For RunPlanner, I neglected to do any of that. Fearing that extra process would turn the project into work, I loosely defined the product as “smart training calendar” and never got specific about what features that would entail. More importantly, I never drew a line marking when the MVP was complete. In failing to do so, I was always aiming for a moving target, one that was so vague it was hard to see.
Takeaway: Side projects are green-field problems and as such, require you to bring your own discipline. Apply the product management frameworks and habits you’ve learned through books, internships, and jobs. While it may feel artificial and stilted, these mechanisms exist to ensure a project is actually completed.
A second, more difficult problem to see was scope creep in my tech stack. As a CS Major a year removed from school, I wanted to flex my programming skills as much as possible, and made the decision to write everything myself, from the front-end down to the database protocols.
Everyone will agree that doing projects is the best way to develop these skills, but developing technical skills is often antithetical to actually building a functioning product. When working with a technology for the first time, that technology should be the end, not a means. You should select the simplest sufficient project and focus your effort on learning, not also trying to think about product management in parallel.
In my case, what slowed the development pace was trying to learn two new, major components simultaneously — React, a front-end application framework, and MongoDB, a database that required much more infrastructure than a plug-and-play solution like Firebase Cloudstore. Had I only tackled one or the other, I may have been able to overcome the split focus, but dealing with both meant that I would spend days untangling my own systems, making no forward progress.
Takeaway: Be honest with your skill level — many companies build products to make developers’ lives easier. Using pre-built tools speeds up your development process, and frees up mental space for you to tackle bigger problems.
Takeaway: Be explicit about your goal — technical development or product building. Either is fine, but make a choice and stick with it. Doing both is not a recipe for success.
Problem 2: Motivation
A second-order problem causing by not having specific product milestones was that progress practically invisible.
Since I didn’t define my end-state, I would often build 90% of a feature, then waste time woodshedding around the edges.
The MVP of RunPlanner didn’t come into form until month 5, at which point I was already starting to burn out on the project. The MVP wasn’t a very good product, and had I seen it at month 2, I would have been better able to reevaluate my goal, pivot, or cut my losses and abandon the project. Instead, I spent half a year on something that wasn’t compelling to even myself, hemorrhaging motivation along the way.

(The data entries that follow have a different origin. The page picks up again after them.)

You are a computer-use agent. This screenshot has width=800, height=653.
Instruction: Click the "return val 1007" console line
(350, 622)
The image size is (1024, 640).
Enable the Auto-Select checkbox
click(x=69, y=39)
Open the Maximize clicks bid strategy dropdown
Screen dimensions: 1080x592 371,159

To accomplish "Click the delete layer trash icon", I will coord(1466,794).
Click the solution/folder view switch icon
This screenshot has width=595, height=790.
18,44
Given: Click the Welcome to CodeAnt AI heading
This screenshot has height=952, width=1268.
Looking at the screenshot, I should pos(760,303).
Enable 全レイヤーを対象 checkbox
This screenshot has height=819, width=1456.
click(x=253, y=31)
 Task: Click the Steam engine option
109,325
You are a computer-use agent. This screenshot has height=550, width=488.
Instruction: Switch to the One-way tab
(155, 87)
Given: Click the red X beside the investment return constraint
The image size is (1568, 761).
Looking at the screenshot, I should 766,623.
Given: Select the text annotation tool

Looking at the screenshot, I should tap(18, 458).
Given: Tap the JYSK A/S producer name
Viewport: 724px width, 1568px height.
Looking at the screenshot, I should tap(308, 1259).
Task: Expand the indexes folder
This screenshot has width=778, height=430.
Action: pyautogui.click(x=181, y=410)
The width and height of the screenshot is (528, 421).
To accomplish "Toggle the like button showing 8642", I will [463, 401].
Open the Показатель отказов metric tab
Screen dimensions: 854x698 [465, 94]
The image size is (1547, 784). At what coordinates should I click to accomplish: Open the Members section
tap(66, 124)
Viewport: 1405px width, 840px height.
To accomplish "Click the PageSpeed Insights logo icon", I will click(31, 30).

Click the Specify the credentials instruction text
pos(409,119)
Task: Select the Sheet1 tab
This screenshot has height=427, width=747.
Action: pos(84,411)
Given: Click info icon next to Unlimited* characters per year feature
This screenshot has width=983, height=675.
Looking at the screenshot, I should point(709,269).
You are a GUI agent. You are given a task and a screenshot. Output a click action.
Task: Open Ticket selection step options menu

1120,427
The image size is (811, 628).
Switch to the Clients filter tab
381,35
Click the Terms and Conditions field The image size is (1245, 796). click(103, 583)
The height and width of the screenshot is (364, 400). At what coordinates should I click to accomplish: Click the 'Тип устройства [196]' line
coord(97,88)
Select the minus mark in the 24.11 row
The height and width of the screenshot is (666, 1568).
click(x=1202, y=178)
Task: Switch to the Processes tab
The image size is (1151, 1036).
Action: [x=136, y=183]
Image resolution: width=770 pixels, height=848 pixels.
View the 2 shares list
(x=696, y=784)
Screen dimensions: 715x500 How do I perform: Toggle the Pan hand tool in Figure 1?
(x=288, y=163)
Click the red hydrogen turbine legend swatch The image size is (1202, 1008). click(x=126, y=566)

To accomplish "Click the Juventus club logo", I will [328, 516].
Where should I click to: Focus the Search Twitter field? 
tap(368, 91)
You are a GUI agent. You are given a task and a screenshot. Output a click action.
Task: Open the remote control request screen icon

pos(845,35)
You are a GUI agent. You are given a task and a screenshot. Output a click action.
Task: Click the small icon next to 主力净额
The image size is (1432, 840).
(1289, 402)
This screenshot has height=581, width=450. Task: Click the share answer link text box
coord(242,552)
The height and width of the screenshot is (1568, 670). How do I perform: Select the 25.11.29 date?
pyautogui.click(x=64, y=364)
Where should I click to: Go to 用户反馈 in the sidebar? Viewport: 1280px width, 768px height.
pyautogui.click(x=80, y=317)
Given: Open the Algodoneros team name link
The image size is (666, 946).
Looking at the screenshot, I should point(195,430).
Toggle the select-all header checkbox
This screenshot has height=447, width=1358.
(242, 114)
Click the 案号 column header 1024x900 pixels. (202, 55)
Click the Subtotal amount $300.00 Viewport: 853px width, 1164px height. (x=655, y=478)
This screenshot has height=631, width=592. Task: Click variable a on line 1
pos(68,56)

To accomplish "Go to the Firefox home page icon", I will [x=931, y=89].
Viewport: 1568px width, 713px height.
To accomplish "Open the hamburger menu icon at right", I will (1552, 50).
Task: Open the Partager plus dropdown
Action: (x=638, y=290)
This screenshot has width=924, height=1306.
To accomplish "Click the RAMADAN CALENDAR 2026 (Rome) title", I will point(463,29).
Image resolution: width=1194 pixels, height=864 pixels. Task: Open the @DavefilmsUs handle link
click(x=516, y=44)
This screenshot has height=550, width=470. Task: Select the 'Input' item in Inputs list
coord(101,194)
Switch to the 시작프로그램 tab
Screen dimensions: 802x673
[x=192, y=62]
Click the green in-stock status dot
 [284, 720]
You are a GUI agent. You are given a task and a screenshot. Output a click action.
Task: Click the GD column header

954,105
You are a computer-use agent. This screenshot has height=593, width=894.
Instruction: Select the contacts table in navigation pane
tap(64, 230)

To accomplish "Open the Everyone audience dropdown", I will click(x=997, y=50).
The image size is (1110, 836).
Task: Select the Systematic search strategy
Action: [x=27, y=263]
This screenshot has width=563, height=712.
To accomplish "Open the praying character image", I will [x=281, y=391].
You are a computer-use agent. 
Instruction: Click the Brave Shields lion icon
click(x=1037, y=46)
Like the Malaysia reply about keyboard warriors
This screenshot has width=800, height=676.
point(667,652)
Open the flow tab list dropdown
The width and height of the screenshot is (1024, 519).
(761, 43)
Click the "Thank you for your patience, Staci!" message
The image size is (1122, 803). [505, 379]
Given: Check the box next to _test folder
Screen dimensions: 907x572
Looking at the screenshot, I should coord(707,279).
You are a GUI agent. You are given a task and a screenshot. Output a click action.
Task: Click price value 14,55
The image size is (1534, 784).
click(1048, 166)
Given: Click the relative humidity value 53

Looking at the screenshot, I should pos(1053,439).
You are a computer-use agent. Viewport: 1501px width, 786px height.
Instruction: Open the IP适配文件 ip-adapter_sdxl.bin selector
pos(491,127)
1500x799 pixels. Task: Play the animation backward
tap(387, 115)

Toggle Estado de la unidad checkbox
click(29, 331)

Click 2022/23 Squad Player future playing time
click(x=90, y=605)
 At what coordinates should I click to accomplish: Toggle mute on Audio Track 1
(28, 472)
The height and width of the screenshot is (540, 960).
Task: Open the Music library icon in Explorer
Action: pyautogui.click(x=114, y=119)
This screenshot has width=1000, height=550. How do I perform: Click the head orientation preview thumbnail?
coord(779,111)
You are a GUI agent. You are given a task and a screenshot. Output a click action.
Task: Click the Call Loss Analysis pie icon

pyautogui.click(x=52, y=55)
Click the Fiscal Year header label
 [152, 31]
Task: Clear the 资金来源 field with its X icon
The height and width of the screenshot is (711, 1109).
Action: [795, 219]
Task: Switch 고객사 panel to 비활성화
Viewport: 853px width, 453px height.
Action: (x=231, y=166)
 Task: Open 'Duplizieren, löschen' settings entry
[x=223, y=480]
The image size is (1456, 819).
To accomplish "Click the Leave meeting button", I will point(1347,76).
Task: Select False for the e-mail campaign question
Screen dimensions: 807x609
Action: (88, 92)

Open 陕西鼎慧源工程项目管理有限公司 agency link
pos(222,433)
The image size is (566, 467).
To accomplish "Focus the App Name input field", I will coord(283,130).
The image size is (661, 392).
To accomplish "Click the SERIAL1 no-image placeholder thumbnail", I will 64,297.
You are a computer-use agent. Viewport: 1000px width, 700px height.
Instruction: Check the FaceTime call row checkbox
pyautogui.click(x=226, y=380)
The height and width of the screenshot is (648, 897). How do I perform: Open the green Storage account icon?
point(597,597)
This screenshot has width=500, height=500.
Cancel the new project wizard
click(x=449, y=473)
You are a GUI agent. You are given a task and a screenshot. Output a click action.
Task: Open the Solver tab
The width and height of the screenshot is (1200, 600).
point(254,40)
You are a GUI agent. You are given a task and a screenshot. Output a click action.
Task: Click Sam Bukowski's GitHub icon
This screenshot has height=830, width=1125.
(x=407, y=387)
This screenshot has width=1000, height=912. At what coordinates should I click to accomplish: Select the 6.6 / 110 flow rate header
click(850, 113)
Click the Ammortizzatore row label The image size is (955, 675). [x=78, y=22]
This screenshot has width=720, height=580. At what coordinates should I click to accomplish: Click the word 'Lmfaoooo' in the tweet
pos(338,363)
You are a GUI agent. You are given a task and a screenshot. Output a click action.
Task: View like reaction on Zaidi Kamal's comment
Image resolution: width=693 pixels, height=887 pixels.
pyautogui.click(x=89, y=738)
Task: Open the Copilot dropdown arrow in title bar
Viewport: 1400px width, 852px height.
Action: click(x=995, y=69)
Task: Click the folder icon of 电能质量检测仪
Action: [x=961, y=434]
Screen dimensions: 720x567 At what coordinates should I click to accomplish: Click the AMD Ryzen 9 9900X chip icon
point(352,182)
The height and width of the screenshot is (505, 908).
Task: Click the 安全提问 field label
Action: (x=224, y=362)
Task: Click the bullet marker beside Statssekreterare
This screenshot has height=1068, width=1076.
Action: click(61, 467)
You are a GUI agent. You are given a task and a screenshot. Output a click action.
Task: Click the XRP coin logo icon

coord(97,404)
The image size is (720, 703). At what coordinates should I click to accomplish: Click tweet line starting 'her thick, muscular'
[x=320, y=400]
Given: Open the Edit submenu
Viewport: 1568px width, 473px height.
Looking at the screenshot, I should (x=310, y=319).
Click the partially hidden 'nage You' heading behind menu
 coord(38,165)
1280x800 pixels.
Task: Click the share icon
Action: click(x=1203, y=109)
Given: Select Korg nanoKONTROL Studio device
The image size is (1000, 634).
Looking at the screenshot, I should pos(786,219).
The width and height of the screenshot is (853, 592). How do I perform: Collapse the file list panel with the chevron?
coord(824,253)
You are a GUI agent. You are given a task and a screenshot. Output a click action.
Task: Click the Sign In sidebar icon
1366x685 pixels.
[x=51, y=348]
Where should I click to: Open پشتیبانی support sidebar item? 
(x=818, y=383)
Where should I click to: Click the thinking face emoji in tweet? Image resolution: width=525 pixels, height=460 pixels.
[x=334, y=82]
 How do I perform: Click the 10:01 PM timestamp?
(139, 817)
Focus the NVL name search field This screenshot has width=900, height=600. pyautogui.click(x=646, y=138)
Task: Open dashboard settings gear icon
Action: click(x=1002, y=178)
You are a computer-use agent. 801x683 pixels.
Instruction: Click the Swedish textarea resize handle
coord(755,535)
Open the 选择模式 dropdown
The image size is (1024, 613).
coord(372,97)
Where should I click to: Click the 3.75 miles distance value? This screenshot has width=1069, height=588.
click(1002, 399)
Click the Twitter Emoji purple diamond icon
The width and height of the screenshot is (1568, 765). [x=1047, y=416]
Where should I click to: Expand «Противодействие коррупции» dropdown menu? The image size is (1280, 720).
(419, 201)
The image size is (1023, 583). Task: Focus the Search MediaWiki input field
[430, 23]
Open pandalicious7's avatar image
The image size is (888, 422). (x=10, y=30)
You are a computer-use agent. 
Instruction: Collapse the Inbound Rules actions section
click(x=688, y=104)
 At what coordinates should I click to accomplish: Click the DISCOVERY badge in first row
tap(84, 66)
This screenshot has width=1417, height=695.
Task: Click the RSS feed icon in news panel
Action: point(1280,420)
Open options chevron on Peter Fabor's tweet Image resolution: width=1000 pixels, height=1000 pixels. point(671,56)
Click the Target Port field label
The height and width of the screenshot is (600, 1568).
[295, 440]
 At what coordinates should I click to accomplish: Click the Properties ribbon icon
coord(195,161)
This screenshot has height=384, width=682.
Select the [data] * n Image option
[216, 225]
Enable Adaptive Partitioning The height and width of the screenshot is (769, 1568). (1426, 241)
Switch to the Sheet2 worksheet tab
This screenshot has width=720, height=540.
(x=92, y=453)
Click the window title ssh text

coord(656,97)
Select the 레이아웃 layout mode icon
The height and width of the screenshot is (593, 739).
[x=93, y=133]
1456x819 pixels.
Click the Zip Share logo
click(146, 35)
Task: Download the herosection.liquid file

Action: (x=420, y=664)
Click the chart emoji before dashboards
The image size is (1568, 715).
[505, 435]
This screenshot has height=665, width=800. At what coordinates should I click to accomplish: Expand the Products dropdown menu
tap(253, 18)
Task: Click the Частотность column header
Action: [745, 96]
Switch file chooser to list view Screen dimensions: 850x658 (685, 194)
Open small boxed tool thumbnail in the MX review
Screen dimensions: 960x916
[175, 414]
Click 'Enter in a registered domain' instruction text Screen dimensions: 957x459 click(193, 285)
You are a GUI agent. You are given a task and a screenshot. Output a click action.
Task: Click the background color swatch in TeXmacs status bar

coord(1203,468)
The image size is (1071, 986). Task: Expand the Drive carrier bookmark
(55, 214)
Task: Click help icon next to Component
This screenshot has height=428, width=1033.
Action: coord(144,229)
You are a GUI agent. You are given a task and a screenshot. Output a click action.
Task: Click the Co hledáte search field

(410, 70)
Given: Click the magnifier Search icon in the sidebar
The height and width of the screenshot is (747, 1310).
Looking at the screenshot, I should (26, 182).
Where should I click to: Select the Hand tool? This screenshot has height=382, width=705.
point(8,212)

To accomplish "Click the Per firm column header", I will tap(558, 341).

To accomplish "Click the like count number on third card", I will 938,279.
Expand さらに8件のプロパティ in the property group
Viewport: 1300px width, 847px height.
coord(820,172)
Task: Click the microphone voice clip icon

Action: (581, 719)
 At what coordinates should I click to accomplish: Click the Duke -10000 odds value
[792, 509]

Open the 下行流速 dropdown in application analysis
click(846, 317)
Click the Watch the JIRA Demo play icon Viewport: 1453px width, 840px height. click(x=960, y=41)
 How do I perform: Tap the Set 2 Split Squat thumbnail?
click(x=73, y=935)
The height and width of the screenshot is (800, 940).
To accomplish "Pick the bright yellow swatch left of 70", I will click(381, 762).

Another negative behavior spiral that accompanies motivation loss is only working on what already works.
One tenant of deliberate practice is
While regular practice might include mindless repetitions, deliberate practice requires focused attention and is conducted with the specific goal of improving performance. -James Clear
When overall motivation wanes, so does motivation to spend difficult, focused effort on the elements of the project that are broken. An error that has you on the fifth page of Google results, a nondeterministic bug that you can’t reproduce consistently. It’s much easier to work on “candy” — futzing with colors on the UI, refactoring code that already works.
Spending time on the “candy” doesn’t make any meaningful progress on the project, but when unmotivated, it’s the easiest thing that we can convince ourselves to do.
Takeaway: Be aware of negative habits that feel productive, but are really an avoidance mechanism that replaces meaningful progress.
Conclusion
Completing a side project requires just as much planning, clarity, and structure as projects from your day job or school, often more. Before starting, plan for how you work and what (specifically) you’re working on — it’s just as important as doing the work itself.